Relató una vez Facundo Cabral: “Borges, escribió a los 75 años un poema que tituló el remordimiento”
He cometido el peor de los pecados
que un hombre puede cometer. No he sido feliz.
Que los glaciares del olvido
me arrastren y me pierdan, despiadados.
Mis padres me engendraron para el juego
arriesgado y hermoso de la vida,
para la tierra, el agua, el aire, el fuego.
Los defraudé. No fui feliz.
Cumplida no fue su joven voluntad.
Mi mente se aplicó a las simétricas porfías
del arte, que entreteje naderías.
Me legaron valor. No fui valiente.
No me abandona. Siempre está a mi lado
la sombra de haber sido un desdichado
Cabral enfatizó, “¡yo no lo quisiera tener que escribir a esa edad!”

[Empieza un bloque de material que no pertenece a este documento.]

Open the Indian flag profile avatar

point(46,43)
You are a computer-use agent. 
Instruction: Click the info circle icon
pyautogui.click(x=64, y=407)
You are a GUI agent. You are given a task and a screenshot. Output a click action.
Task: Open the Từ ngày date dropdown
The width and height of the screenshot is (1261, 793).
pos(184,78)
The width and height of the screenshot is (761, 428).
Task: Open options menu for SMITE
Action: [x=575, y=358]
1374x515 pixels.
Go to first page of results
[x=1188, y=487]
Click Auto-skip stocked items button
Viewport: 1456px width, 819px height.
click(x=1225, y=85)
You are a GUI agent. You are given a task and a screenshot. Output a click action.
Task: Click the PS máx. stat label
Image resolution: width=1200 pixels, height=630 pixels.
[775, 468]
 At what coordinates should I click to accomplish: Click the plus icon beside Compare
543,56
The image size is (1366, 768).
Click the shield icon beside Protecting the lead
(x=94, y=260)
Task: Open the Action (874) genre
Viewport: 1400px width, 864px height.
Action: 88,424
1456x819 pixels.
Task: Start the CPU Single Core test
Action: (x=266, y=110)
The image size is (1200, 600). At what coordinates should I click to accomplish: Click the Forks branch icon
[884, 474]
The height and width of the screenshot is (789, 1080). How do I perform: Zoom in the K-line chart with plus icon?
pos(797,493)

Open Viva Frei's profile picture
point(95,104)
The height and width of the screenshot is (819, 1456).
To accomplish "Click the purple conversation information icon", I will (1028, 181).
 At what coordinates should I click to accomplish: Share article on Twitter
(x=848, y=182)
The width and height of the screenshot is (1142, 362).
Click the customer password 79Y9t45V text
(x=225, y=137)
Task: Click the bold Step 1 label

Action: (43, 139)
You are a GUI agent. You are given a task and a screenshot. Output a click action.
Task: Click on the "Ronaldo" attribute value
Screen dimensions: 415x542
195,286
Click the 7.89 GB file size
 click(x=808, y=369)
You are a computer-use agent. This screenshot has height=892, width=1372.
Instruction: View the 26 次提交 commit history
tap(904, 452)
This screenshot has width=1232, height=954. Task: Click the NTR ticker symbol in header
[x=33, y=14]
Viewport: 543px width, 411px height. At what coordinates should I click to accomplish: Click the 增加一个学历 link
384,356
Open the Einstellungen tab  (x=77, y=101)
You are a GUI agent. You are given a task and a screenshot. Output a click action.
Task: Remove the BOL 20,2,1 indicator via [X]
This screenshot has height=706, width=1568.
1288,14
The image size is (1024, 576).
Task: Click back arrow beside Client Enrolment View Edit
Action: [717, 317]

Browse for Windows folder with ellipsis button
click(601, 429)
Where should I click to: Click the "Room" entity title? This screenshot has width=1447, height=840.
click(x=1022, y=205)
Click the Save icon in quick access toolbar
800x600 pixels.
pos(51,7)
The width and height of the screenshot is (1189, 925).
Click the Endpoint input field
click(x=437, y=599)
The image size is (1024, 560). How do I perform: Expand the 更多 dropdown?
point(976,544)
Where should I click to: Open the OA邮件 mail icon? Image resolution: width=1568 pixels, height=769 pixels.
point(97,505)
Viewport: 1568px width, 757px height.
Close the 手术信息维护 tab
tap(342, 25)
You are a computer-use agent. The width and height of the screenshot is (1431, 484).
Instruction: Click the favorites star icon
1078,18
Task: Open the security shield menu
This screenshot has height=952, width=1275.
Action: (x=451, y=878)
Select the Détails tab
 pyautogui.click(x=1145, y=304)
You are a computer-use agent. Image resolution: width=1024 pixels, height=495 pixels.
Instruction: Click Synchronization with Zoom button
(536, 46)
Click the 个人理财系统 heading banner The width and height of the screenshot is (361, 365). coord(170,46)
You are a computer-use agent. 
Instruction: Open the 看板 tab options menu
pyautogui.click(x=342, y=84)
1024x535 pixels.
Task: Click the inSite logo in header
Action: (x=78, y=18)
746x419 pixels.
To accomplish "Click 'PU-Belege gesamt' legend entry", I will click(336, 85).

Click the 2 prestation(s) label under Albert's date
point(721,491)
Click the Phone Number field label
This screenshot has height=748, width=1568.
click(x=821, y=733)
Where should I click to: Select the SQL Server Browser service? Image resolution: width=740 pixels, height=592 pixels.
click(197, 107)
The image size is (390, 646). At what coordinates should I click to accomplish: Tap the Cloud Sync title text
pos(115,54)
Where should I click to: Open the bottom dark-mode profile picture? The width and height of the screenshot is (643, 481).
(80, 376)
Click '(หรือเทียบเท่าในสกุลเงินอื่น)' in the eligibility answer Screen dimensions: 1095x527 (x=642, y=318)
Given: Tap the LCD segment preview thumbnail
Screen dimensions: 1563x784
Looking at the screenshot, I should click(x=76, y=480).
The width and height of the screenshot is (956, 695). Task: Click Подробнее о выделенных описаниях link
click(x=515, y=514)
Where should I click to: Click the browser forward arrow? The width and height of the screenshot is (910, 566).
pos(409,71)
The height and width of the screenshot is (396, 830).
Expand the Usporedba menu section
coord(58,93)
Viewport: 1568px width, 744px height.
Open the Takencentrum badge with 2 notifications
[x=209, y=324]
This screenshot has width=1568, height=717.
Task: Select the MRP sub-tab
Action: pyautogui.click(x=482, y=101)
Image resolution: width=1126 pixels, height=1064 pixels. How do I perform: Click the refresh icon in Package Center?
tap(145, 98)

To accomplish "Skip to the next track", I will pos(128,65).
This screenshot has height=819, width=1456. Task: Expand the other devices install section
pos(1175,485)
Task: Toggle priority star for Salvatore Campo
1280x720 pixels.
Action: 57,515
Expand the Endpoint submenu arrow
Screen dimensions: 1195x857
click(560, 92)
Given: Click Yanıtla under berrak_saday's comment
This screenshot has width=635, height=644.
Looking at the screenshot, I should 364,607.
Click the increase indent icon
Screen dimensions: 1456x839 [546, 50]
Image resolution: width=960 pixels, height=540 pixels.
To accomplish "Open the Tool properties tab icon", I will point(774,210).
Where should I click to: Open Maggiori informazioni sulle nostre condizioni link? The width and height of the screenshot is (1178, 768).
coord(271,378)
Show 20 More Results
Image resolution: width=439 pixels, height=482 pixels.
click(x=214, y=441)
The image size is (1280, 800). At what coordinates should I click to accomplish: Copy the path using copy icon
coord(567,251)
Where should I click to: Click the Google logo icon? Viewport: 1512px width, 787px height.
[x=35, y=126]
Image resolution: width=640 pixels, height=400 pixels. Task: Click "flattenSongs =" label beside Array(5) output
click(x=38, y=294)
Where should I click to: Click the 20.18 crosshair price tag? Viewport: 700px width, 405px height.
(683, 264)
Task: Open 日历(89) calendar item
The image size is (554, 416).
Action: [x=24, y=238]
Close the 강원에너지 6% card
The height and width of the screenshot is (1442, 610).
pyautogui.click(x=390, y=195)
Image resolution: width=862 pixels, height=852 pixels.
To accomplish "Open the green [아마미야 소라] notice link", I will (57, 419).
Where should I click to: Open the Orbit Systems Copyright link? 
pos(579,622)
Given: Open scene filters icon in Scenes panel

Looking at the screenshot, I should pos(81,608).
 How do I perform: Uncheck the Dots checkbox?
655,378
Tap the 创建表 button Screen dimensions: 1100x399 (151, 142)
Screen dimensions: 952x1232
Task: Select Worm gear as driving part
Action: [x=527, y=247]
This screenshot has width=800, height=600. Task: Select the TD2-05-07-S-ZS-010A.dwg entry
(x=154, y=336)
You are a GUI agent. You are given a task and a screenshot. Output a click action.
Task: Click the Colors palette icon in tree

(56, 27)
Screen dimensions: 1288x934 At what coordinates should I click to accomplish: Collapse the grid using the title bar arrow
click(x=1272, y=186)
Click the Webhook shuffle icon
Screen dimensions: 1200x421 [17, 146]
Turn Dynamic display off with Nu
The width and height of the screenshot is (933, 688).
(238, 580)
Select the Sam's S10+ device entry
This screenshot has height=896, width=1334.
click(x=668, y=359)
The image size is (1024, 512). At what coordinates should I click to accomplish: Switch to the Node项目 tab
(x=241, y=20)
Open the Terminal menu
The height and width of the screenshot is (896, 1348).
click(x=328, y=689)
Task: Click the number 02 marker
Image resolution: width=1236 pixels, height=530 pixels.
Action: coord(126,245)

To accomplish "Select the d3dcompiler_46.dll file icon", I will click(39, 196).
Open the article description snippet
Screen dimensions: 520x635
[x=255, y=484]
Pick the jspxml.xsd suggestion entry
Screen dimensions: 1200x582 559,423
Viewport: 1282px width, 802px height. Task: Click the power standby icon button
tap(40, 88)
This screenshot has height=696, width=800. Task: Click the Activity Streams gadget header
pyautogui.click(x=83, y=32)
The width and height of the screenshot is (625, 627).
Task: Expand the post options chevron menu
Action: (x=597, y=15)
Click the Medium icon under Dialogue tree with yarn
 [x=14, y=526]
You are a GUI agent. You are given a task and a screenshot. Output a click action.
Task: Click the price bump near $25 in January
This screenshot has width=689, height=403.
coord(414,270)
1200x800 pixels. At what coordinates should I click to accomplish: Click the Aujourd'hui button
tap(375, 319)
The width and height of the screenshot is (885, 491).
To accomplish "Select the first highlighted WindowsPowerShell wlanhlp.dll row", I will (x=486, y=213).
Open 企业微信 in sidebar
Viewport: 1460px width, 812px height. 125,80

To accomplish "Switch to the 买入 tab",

Y agregó; “este poema lo escribió Borges porque buscó a partir de la razón, recuerdo que una vez me dijo: Cabral por lo que usted canta, sospecho que tiene un Dios personal que le programa las primaveras y el cauce de los ríos, ¡como me gustaría a mi tener un Dios de esa categoría!; alguien que cuide de mis noches y proteja mis días, pero mi mente necia no permite que esa maravilla entre a mi corazón, y me pedía: cuénteme algo de ese Dios”.